[WHAT THE TASK REQUIRES]
Output everything in the post about reading oscilloscope CSV data with Polars from "Here's my current" down to "tinc = float(tinc.split('=')[1].strip())", copied character for character.

*** SOURCE DOCUMENT Section Begins ***

I would like to read the following (quite broken, IMO) CSV with Pola-rs, coming from a Rigol MSO5000 oscilloscope:
D7-D0,D15-D8,t0 = -25.01s, tInc = 2e-06,
+2.470000E+02,2.000000E+00,,
+1.590000E+02,1.600000E+01,,
+2.400000E+02,2.000000E+00,,
+2.470000E+02,+1.300000E+02,,
+1.590000E+02,1.800000E+01,,
+2.470000E+02,+1.300000E+02,,
9.500000E+01,1.800000E+01,,
9.500000E+01,1.800000E+01,,
+2.400000E+02,0.000000E+00,,
(...)
Here's my current Jupyter Notebook iteration/attempt before finding out that Selecting with indexing is discouraged in Pola-rs:
import polars as pl
df = pl.read_csv("normal0.csv")
# Grab initial condition and increments
t0 = df.columns[2]; assert "t0" in t0; t0 = float(t0.split('=')[1].replace('s', '').strip())
tinc = df.columns[3]; assert "tInc" in tinc; tinc = float(tinc.split('=')[1].strip())

*** SOURCE DOCUMENT Section Ends ***
*** SUPPLIED DATA Section Begins ***

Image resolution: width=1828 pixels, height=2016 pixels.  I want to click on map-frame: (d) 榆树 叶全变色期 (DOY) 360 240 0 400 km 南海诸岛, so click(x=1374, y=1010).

*** SUPPLIED DATA Section Ends ***

[ANSWER BELOW]
Here's my current Jupyter Notebook iteration/attempt before finding out that Selecting with indexing is discouraged in Pola-rs:
import polars as pl
df = pl.read_csv("normal0.csv")
# Grab initial condition and increments
t0 = df.columns[2]; assert "t0" in t0; t0 = float(t0.split('=')[1].replace('s', '').strip())
tinc = df.columns[3]; assert "tInc" in tinc; tinc = float(tinc.split('=')[1].strip())